> [Exercise description]
Restate word for word each line of the data, starting at the one containing "Open the Apps list page in sidebar" and running through the last.

---------- Listed entries ----------

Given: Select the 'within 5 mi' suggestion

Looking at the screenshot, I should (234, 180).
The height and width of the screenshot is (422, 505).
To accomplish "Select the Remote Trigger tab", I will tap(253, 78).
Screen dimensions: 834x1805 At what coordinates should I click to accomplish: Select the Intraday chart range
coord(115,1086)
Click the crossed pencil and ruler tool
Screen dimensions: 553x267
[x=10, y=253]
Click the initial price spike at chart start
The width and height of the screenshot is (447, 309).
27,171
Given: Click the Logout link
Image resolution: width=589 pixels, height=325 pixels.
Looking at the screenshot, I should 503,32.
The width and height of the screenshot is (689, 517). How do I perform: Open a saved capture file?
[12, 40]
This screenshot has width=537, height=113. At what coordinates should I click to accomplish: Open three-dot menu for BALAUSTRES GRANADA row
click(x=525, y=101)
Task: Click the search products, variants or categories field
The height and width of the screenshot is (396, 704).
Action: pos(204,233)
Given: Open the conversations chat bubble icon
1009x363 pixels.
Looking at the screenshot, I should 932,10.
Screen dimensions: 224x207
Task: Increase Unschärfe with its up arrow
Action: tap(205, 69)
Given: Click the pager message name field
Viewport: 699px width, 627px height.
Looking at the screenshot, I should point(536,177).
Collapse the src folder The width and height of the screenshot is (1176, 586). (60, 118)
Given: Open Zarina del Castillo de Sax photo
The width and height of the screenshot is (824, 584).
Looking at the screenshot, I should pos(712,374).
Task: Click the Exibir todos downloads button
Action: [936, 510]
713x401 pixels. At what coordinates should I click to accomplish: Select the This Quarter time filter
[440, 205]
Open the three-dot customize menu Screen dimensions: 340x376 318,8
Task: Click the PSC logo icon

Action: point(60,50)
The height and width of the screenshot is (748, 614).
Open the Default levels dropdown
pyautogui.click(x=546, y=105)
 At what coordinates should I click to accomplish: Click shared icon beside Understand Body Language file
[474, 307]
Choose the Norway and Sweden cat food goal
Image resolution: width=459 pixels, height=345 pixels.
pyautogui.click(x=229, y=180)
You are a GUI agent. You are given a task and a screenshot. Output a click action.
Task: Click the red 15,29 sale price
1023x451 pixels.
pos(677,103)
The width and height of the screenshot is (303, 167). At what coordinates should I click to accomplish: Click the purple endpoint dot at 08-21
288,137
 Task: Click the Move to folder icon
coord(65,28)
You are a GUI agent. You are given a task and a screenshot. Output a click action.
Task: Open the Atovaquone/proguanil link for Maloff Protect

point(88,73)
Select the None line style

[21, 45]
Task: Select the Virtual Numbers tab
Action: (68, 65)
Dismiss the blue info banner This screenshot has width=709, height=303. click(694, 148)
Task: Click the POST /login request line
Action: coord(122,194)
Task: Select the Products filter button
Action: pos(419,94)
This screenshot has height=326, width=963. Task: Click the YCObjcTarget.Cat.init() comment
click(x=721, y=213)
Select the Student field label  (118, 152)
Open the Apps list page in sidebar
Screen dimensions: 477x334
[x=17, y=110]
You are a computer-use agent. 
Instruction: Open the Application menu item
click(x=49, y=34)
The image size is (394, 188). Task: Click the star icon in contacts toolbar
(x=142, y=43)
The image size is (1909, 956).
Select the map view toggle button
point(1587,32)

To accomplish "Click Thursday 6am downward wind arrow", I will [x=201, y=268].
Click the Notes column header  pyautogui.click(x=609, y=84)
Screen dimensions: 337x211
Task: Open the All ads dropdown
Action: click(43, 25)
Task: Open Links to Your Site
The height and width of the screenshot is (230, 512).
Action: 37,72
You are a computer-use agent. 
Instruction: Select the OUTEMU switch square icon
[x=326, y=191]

----------

> [Solution to this task]
Open the Apps list page in sidebar
Screen dimensions: 477x334
[x=17, y=110]
You are a computer-use agent. 
Instruction: Open the Application menu item
click(x=49, y=34)
The image size is (394, 188). Task: Click the star icon in contacts toolbar
(x=142, y=43)
The image size is (1909, 956).
Select the map view toggle button
point(1587,32)

To accomplish "Click Thursday 6am downward wind arrow", I will [x=201, y=268].
Click the Notes column header  pyautogui.click(x=609, y=84)
Screen dimensions: 337x211
Task: Open the All ads dropdown
Action: click(43, 25)
Task: Open Links to Your Site
The height and width of the screenshot is (230, 512).
Action: 37,72
You are a computer-use agent. 
Instruction: Select the OUTEMU switch square icon
[x=326, y=191]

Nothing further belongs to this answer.